How much of a change in global oil prices can be attributed to changes in the relative demand for oil? And how much might be attributed to changes in the relative supply of oil?
Those are questions that we've asked and answered before, but now, for the first time, we can finally quantify the extent to which either of these economic factors may be driving the price!
We can do that math now thanks to the work of James Hamilton, who built a model of how much world oil prices change in response to changes in the prices of other commodities - ones that are particularly sensitive to changes in the demand for them: copper, U.S. dollars, and 10-Year Constant Maturity U.S. Treasuries.
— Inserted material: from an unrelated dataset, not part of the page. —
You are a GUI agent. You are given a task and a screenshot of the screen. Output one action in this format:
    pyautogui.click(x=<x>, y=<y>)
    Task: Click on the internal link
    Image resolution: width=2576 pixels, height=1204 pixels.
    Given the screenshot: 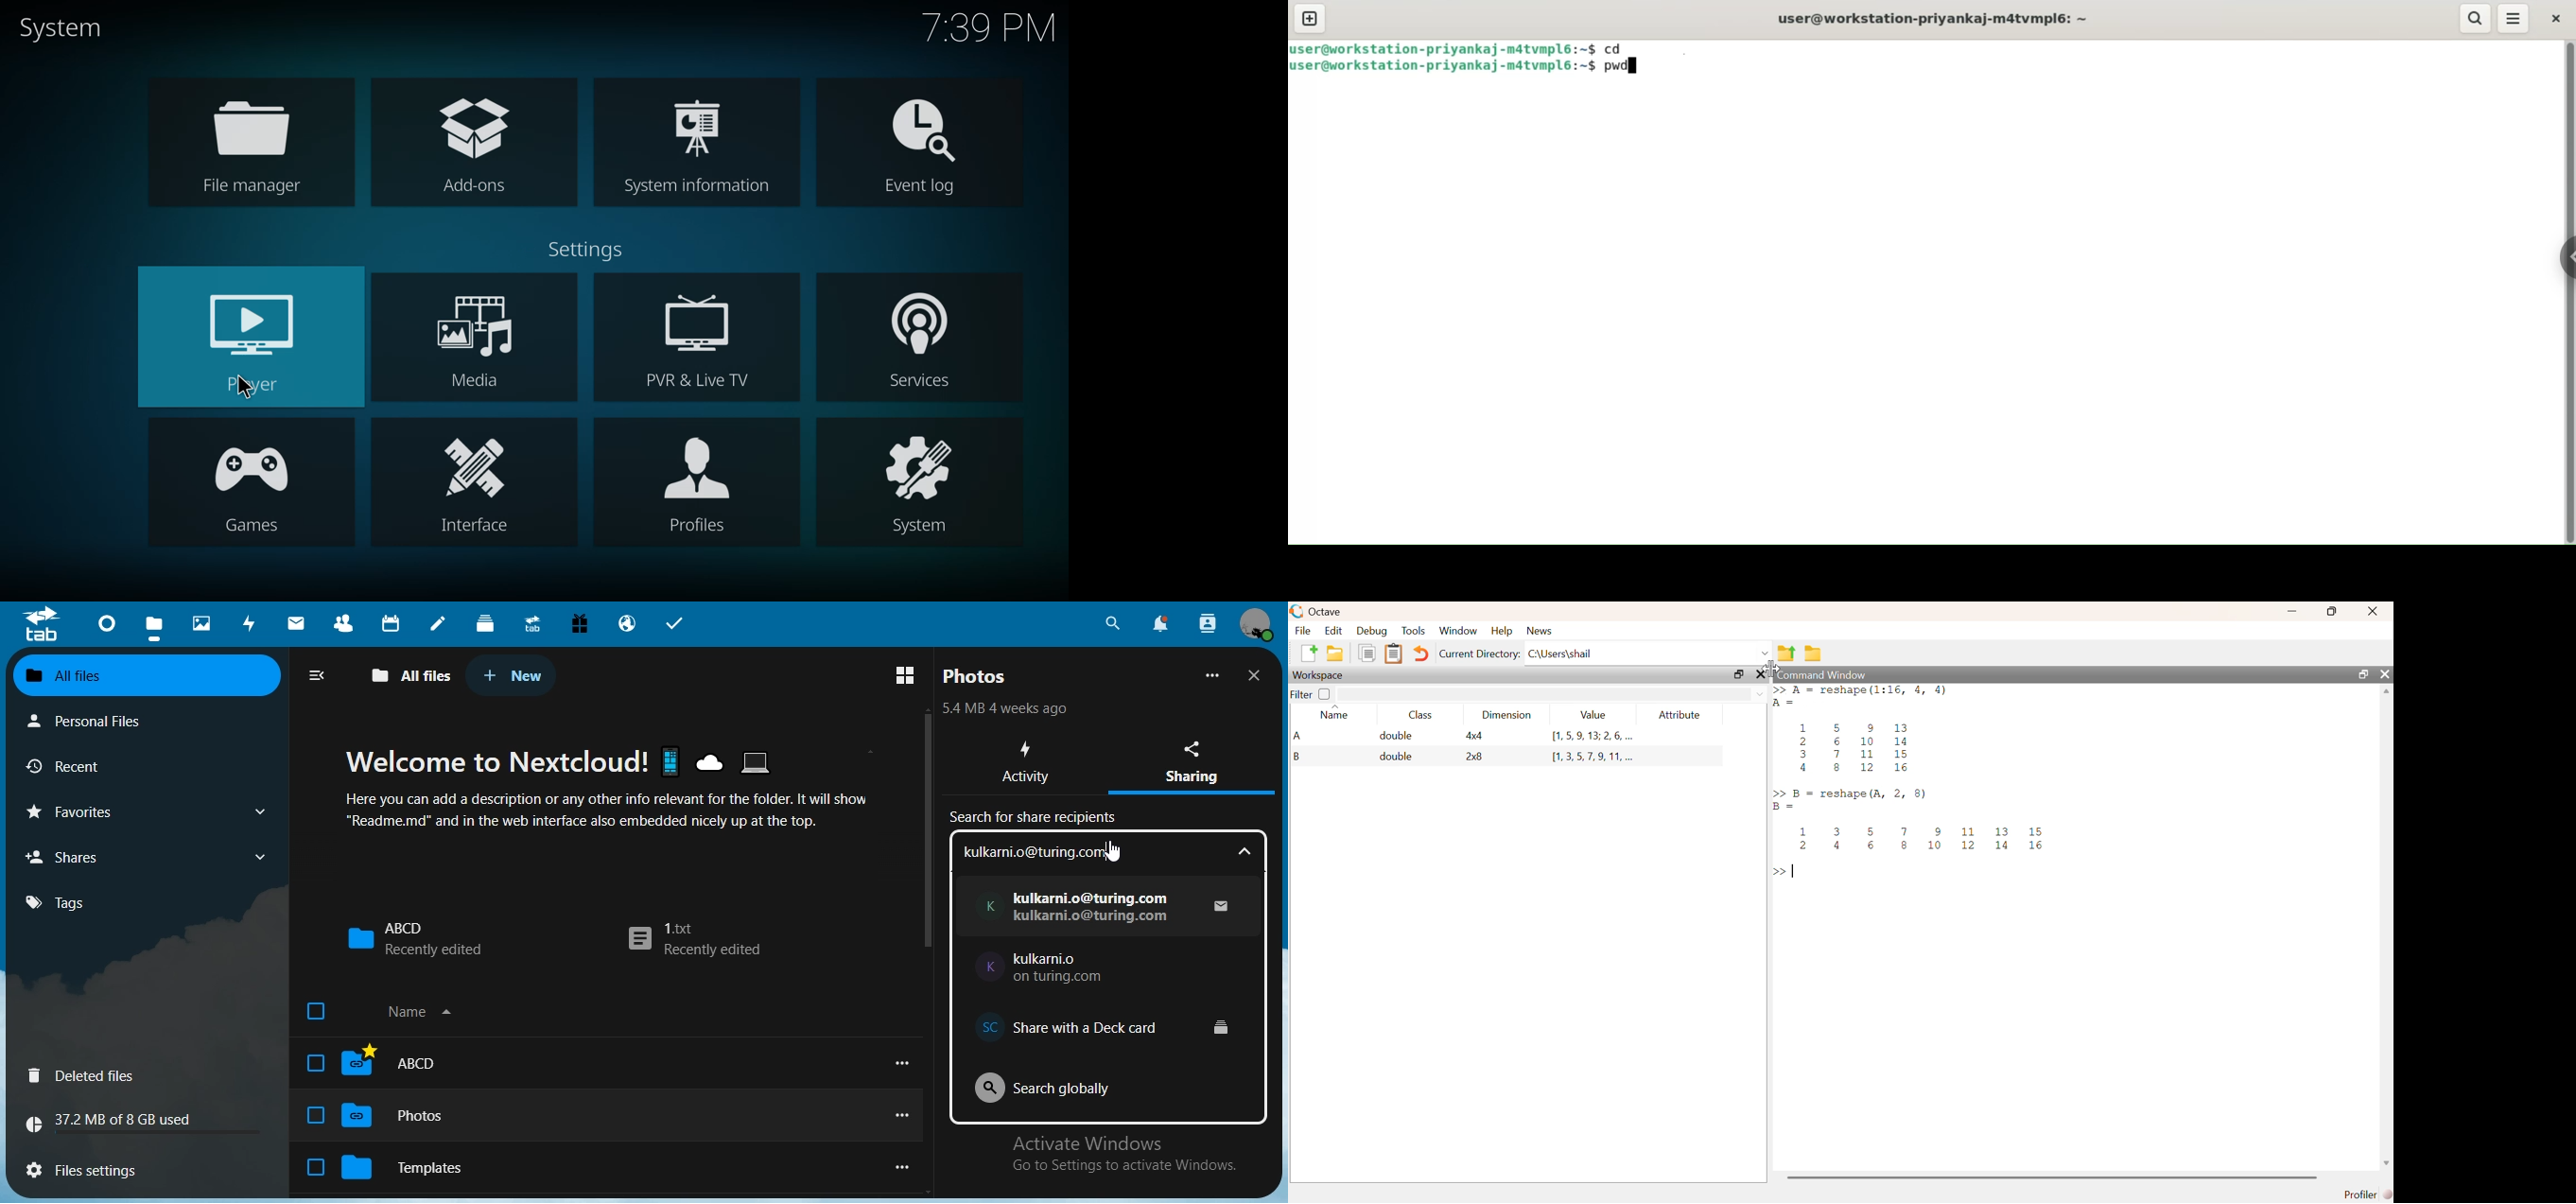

Our tool below is built to do that math, with the default values being the values recorded for the week of 4 July 2014 (for the "Previous Values" and for the week of 12 December 2014 (for the "Current Values"), which Hamilton recommends because they smooth out some of the big swings in values that are recorded in the day-to-day data. If you want to do the math for the current day, here is where you can obtain the data for the "Current Values" to replace the default values we've entered in the tool below:
- Investing.com: Historical Price of Copper
- Federal Reserve Economic Data: Trade-Weighted U.S. Dollar Index
- Federal Reserve Economic Data: Constant Maturity 10-Year U.S. Treasury Yield
- Federal Reserve Economic Data: Crude Oil Prices: Brent - Europe
Got all that? Here's the tool....
Using the default data, which applied for the week of 12 December 2014, we find that 42.8%, or $20.29 of the $47.45 per barrel change in Brent crude oil prices following the week of 4 July 2014 can be attributed to a negative change in global demand (from slowing national economies, particularly in Europe and Asia), while 57.2% might be attributed to the relative changes in the supply of crude oil (thanks largely to increases in U.S. oil production.)
And so, just like the recent discovery involving the causality associated with the chicken and egg dilemma, we now know not only whether its changes in demand or supply factors that are mostly driving changes in the price of oil in the world, but can now also determine tow what extent each factor is responsible!